The British pound came under pressure yesterday on a narrowing of opinion polls ahead of the vote on Scottish independence scheduled for September 18.

Dow Jones/London

 

European markets retained a cautious tone yesterday, with investors keeping one eye firmly on the lingering conflict in Ukraine while trying to gauge whether the European Central Bank will announce further stimulus measures at its policy meeting later in the week.

The Stoxx Europe 600 closed the session flat on the day, broadly in-line with Paris’ CAC. London’s FTSE clung to a slim gain after UK construction PMI reached its highest level for seven months in August. Germany’s DAX ended the session 0.3% higher.

Equities oscillated throughout the day. Some investors spoke of a compelling case for staying in stocks, especially in the light of possible new stimulus measures from the ECB. Others, however warned that the markets’ expectations may be becoming overly inflated.

Several banks, including Nomura and JP Morgan, have said they expect the ECB to take action at tomorrow’s meeting, possibly even announcing a broad-based asset purchase program known as quantitative easing, to help bring inflation back up to target.
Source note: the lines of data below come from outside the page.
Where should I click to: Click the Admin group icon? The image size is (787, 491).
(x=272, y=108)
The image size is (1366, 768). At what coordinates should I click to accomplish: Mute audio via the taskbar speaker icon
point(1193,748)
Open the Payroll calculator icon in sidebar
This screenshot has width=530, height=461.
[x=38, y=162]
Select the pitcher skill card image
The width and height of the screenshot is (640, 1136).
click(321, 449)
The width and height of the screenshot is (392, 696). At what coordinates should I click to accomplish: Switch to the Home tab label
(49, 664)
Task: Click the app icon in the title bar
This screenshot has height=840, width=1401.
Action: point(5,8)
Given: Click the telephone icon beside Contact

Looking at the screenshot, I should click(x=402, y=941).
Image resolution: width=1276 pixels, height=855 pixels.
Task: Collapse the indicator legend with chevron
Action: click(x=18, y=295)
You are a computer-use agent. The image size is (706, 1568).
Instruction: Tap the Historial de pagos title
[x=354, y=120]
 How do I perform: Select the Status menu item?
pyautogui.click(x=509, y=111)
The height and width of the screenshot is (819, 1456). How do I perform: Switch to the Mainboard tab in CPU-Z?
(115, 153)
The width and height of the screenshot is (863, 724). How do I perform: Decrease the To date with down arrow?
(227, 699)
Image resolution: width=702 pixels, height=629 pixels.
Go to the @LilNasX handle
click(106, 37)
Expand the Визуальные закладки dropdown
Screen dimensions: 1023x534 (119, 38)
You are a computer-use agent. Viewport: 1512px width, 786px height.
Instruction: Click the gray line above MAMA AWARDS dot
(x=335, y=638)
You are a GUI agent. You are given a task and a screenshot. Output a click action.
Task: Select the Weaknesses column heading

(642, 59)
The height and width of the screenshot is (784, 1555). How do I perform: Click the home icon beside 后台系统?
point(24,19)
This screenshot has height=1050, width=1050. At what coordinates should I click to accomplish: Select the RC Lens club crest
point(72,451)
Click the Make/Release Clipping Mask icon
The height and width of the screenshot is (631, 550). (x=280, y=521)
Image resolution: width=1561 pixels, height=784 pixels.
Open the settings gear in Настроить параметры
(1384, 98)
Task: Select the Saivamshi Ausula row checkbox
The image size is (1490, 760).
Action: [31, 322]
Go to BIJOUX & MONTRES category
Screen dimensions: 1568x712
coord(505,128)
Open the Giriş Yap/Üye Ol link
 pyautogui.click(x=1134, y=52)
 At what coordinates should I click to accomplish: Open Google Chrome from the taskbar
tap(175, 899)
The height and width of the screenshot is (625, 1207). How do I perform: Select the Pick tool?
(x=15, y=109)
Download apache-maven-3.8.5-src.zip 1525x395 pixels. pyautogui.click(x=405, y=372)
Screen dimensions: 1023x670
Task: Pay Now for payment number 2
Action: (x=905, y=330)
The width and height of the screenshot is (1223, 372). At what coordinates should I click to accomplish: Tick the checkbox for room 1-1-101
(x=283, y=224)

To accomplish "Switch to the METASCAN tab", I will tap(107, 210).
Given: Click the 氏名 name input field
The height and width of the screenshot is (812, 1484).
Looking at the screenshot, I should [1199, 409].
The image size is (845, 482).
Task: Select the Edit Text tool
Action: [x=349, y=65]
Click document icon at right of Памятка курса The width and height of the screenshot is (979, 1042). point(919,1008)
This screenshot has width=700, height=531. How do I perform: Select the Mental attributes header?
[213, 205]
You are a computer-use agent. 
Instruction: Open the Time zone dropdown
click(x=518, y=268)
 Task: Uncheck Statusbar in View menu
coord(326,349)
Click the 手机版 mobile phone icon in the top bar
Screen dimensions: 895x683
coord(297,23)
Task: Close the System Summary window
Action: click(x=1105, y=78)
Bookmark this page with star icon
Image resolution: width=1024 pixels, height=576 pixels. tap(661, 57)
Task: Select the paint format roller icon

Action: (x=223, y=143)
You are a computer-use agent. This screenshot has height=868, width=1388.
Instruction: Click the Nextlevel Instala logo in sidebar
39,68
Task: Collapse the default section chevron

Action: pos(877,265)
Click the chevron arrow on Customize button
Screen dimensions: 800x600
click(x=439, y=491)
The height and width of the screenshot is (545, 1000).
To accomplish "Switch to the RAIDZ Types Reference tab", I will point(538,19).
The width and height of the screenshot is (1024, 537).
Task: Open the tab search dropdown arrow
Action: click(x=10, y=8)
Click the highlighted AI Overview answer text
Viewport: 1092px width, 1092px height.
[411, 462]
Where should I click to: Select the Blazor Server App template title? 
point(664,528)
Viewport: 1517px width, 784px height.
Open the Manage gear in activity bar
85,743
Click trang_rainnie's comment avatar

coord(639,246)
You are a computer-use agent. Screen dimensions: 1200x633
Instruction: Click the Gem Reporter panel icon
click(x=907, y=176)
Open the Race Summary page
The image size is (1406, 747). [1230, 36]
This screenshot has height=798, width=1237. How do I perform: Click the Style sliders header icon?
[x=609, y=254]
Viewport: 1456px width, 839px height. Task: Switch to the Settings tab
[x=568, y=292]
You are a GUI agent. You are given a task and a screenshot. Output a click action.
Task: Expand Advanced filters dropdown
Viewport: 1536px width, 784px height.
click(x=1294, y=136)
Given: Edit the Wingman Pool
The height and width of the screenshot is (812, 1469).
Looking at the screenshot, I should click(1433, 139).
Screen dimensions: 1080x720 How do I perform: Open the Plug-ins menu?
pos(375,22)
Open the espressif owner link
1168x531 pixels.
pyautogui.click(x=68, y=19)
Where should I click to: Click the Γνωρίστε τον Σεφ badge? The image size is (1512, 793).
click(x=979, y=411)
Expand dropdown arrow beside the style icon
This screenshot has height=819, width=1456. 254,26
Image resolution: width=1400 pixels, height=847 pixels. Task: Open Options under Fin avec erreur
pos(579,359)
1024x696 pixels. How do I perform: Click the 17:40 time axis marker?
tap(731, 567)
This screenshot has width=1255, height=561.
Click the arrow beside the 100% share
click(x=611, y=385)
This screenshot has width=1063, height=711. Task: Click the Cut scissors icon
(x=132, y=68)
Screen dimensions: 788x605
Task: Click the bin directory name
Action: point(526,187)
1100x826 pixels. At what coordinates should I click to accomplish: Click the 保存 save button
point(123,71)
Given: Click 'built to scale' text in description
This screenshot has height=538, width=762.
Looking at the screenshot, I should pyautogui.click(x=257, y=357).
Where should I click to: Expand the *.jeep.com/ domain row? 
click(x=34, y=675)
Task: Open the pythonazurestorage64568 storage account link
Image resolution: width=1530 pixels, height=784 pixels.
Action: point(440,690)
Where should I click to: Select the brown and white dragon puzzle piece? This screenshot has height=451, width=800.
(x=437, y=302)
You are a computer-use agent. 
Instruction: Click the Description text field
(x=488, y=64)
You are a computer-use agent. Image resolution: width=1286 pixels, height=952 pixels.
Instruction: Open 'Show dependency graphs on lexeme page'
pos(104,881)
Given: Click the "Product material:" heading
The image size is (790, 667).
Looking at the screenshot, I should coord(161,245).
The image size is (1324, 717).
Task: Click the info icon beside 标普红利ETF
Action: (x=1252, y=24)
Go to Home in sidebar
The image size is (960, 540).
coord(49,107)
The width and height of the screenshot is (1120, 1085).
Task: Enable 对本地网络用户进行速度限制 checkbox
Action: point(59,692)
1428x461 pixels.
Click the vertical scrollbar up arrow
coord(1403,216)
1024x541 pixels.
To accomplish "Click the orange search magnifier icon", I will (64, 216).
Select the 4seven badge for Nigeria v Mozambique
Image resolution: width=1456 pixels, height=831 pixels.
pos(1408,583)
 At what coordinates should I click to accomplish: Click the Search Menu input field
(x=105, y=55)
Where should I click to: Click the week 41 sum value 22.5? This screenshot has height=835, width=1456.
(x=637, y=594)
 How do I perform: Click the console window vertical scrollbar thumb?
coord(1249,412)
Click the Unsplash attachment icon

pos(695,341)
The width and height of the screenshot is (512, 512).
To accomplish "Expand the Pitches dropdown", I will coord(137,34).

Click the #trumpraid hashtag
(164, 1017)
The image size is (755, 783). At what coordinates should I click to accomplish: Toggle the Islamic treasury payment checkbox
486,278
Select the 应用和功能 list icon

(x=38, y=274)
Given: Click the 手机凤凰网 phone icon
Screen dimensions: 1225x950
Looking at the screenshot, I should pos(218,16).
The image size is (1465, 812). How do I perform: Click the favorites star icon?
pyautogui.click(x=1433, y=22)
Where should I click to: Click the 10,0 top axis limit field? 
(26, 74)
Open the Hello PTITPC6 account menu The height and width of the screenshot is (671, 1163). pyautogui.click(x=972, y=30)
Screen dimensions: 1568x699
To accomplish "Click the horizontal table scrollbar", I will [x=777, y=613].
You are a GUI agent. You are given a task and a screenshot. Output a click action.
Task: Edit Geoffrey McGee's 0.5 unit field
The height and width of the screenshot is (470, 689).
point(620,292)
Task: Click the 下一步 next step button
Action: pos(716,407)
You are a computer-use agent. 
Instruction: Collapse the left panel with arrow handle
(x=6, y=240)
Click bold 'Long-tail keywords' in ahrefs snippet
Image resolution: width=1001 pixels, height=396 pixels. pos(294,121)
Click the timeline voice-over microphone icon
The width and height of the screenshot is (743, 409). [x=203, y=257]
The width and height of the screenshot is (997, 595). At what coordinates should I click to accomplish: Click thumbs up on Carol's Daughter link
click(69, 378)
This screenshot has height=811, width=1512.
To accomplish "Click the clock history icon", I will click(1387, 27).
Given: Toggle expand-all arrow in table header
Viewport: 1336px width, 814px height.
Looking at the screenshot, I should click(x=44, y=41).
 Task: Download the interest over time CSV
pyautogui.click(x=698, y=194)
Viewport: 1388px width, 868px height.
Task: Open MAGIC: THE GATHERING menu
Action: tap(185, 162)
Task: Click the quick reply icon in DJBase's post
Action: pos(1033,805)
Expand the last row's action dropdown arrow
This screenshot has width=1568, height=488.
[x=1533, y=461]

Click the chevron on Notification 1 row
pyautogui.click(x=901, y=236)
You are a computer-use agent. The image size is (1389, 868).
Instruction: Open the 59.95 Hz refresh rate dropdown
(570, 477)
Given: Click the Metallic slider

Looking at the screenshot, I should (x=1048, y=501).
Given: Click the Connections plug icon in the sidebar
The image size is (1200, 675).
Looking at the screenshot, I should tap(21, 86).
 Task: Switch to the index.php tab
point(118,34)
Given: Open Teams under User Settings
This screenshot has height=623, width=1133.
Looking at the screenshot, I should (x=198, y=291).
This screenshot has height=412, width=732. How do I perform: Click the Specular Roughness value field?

Gary Jenkins, a credit strategist at LNG Capital, however, said that it’s as a close call. “My view is still that for [ECB] president Mario Draghi it remains a last resort, but he is in danger of being backed into a corner and left with little alternative but to enact QE at some stage,” Jenkins added.

“According to our economists, no rate cut and no major change in language to the ECB statement would be a key disappointment,” BNP Paribas currency strategists, wrote in a note.

Piling even more pressure on the ECB to act and fuelling expectations, data on Monday showed that activity in the eurozone’s manufacturing sector slowed more sharply than first estimated in August, with Italy joining France in contraction.

“If the central bank fails to act, or miscalculates, we could well see volatility on the rise,” warned Juan Valencia, a credit strategists at Société Générale.

In currency markets yesterday Russia’s rouble continued its steady slide, falling 0.3% against the US dollar after a heavy selloff on Monday when it hit an all-time low against the greenback

Elsewhere in currency markets, the US dollar jumped to a seven-month high against Japan’s yen at 104.86, on expectations that US monetary stimulus is near an end, while in Japan hopes emerged that a cabinet reshuffle could lead to increased stakes in domestic stocks for the country’s vast public pension fund.

The dollar has enjoyed support over the past few months, buoyed by a raft of improving US economic data, ranging from improving consumer confidence to better labour market conditions. US Federal Reserve officials recently signalled that they are on track to end their QE program in October.

In the UK, meanwhile, the pound came under pressure on a narrowing of opinion polls ahead of the vote on Scottish independence scheduled for September 18.

A YouGov survey for the Sun newspaper put the lead for the ‘no’ campaign at just six percentage points, excluding undecided voters.

That is down sharply from a previous 22-point lead recorded less than a month ago, and a 14-point lead seen mid-August.

The pound dipped 0.7% against the dollar to a five-month low of $1.6501 in late trade, and some are tipping it to fall further still.